[Stored items]
____________________

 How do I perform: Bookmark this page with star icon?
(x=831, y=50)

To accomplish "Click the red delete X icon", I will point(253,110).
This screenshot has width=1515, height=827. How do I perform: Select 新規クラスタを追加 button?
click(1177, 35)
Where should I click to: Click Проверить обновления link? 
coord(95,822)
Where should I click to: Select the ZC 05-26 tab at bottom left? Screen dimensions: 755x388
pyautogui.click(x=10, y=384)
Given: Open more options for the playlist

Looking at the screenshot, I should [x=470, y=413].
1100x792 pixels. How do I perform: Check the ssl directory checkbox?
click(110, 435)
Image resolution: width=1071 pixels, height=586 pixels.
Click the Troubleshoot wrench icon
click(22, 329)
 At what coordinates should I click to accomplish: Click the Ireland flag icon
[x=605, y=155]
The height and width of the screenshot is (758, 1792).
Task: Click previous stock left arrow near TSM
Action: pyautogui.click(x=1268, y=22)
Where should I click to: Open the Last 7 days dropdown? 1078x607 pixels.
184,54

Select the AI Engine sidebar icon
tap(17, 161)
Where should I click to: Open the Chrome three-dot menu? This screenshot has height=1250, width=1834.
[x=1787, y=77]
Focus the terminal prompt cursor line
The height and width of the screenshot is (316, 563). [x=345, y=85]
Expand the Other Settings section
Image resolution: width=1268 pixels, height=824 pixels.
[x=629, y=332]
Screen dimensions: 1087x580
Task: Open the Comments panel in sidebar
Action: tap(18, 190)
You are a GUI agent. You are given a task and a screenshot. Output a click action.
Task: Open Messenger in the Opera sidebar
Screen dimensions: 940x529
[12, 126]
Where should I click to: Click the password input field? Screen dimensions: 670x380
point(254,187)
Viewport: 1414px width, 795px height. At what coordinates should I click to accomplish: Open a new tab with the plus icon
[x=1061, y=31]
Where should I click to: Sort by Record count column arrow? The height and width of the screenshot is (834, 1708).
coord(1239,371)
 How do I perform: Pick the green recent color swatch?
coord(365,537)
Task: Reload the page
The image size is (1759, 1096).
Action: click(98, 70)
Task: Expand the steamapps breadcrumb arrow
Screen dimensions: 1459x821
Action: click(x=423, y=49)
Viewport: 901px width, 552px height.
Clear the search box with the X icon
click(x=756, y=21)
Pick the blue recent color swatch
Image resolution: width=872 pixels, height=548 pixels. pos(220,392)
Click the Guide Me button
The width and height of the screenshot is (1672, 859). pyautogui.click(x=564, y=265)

____________________

● **How to complete this task**:
Every record must be transcribed exactly, with no line skipped.

● **Answer space**:
 How do I perform: Bookmark this page with star icon?
(x=831, y=50)

To accomplish "Click the red delete X icon", I will point(253,110).
This screenshot has width=1515, height=827. How do I perform: Select 新規クラスタを追加 button?
click(1177, 35)
Where should I click to: Click Проверить обновления link? 
coord(95,822)
Where should I click to: Select the ZC 05-26 tab at bottom left? Screen dimensions: 755x388
pyautogui.click(x=10, y=384)
Given: Open more options for the playlist

Looking at the screenshot, I should [x=470, y=413].
1100x792 pixels. How do I perform: Check the ssl directory checkbox?
click(110, 435)
Image resolution: width=1071 pixels, height=586 pixels.
Click the Troubleshoot wrench icon
click(22, 329)
 At what coordinates should I click to accomplish: Click the Ireland flag icon
[x=605, y=155]
The height and width of the screenshot is (758, 1792).
Task: Click previous stock left arrow near TSM
Action: pyautogui.click(x=1268, y=22)
Where should I click to: Open the Last 7 days dropdown? 1078x607 pixels.
184,54

Select the AI Engine sidebar icon
tap(17, 161)
Where should I click to: Open the Chrome three-dot menu? This screenshot has height=1250, width=1834.
[x=1787, y=77]
Focus the terminal prompt cursor line
The height and width of the screenshot is (316, 563). [x=345, y=85]
Expand the Other Settings section
Image resolution: width=1268 pixels, height=824 pixels.
[x=629, y=332]
Screen dimensions: 1087x580
Task: Open the Comments panel in sidebar
Action: tap(18, 190)
You are a GUI agent. You are given a task and a screenshot. Output a click action.
Task: Open Messenger in the Opera sidebar
Screen dimensions: 940x529
[12, 126]
Where should I click to: Click the password input field? Screen dimensions: 670x380
point(254,187)
Viewport: 1414px width, 795px height. At what coordinates should I click to accomplish: Open a new tab with the plus icon
[x=1061, y=31]
Where should I click to: Sort by Record count column arrow? The height and width of the screenshot is (834, 1708).
coord(1239,371)
 How do I perform: Pick the green recent color swatch?
coord(365,537)
Task: Reload the page
The image size is (1759, 1096).
Action: click(98, 70)
Task: Expand the steamapps breadcrumb arrow
Screen dimensions: 1459x821
Action: click(x=423, y=49)
Viewport: 901px width, 552px height.
Clear the search box with the X icon
click(x=756, y=21)
Pick the blue recent color swatch
Image resolution: width=872 pixels, height=548 pixels. pos(220,392)
Click the Guide Me button
The width and height of the screenshot is (1672, 859). pyautogui.click(x=564, y=265)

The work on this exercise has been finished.